Currently I am performing a terms aggregation like so:
"aggs": {
"wordcloud": {
"terms": {
"field": "transcription.raw",
"size": 40,
}
}
}
I get back results like look like this (for example):
"aggregations": {
"wordAppearences": {
"doc_count_error_upper_bound": 0,
"sum_other_doc_count": 0,
"buckets": [
{
"key": "banana",
"doc_count": 2
},
{
"key": "apples",
"doc_count": 1
}
]
}
}
This query is counting the number of documents in which each word appears but it does not count how many times that word occurs within that field. I want to get a count of how many times, across all documents, every word within the transcription.raw
field occurs, is this possible?
Thanks very much in advance
I want to get a count of how many times, across all documents, every word within the transcription.raw field occurs, is this possible?
That sounds very expensive to do on a big index. There's typically a very long tail of words that are only used once,
Let's back up a little first - what is the business requirement? I see you mention "word cloud" in your agg and the results of what you are asking for will, at great expense, tell you something I can probably already guess - the word the
is quite common.
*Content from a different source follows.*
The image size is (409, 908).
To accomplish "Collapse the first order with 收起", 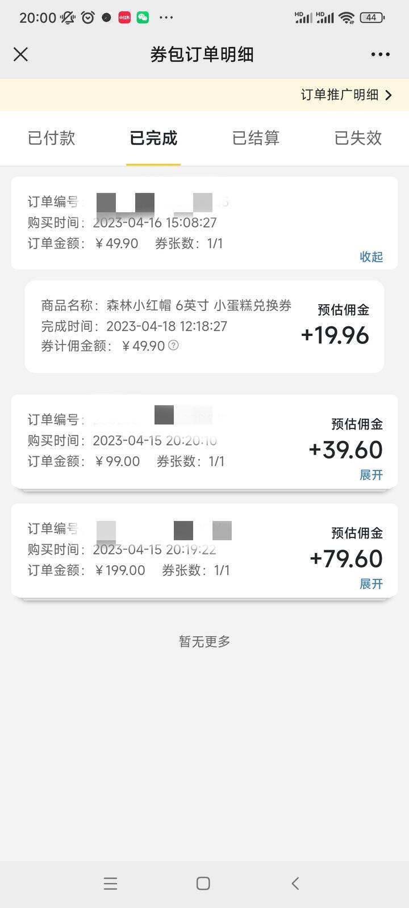I will pos(372,257).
Typically generating word clouds is an exercise in picking out the more interesting words in a set so aggregations like significant_terms
are useful for this (where significant != popular)
The business requirement is indeed for a word cloud, although it doesn't have to be particularly performant and our data set is quite small.
I actually cut down my aggregation for brevity; we have a list of excluded words which includes the word "the".
The problem in my specific scenario is we don't actually know what word the transcription.raw
will contain, we just need a count of each individual word regardless of whether it's interesting or not so I don't think significant_terms
is applicable to us.
Have a look at Term Vectors. It may provide the term stats you want.
we just need a count of each individual word
For the purposes of a word cloud a straight-forward doc count should normally be enough without having to count the frequencies of use inside each doc. A terms
aggregation should give you that.
we have a list of excluded words which includes the word "the".
If it is free-text that tends to just be a sliding scale of English words though - "the, and, of, a, with, but, you, they, sometimes....". It's hard to draw a line on a popularity scale like this where the "interesting" words in your data suddenly appear.
The task of a Word cloud is often to give an overview of what makes some content different to everyday English e.g. Today vs all other days. If you are experimenting with smaller indices you could afford to index some background text (e.g. a selection of English wikipedia articles) to "diff" your content against - that should help tune in to the interesting words
As an example, by indexing Gutenburg books [1] we can diff the chapters of one book vs the backdrop of all other books and the significant terms for "War of the worlds" are "martians, horsell, deathray" etc. Without a backdrop to compare your content against there is no baseline for effectively determining what is interesting.
[1] https://www.gutenberg.org/
Is it possible to perform this on more than one document in one query?
A terms aggregation unfortunately only returns a count of the documents which contain a particular word.
So I I had two documents stored, each with a 'transcription.raw' field
1st document's 'transcription.raw' field contained "apples apples apples"
2nd document's 'transcription.raw' field contained "apples"
The term frequency for apples would be 2 as "apples" appears in each document.
What I would like to know in this instance is how many across all the documents the word "apples" appears (in this instance, it would be 4).
You can try the Multi termvectors API, which can be run against a whole index. However, I am not sure if the sum aggregation will work.
Understood, but for Word-cloud purposes on a collection the in-document repetition tends to be less useful and is balanced out across docs - the words that occur more frequently within docs correspondingly have a higher probability of appearing across docs.
For the record, I just re-ran the exercise of diffing one book against a backdrop of other books to get the interesting words. Here's the Graph plugin showing significant terms for 3 books compared to a backdrop of 12 books:
.. and here's the same analysis if you use the most popular terms instead of looking for significant ones:
Hopefully this helps illustrate the difference in quality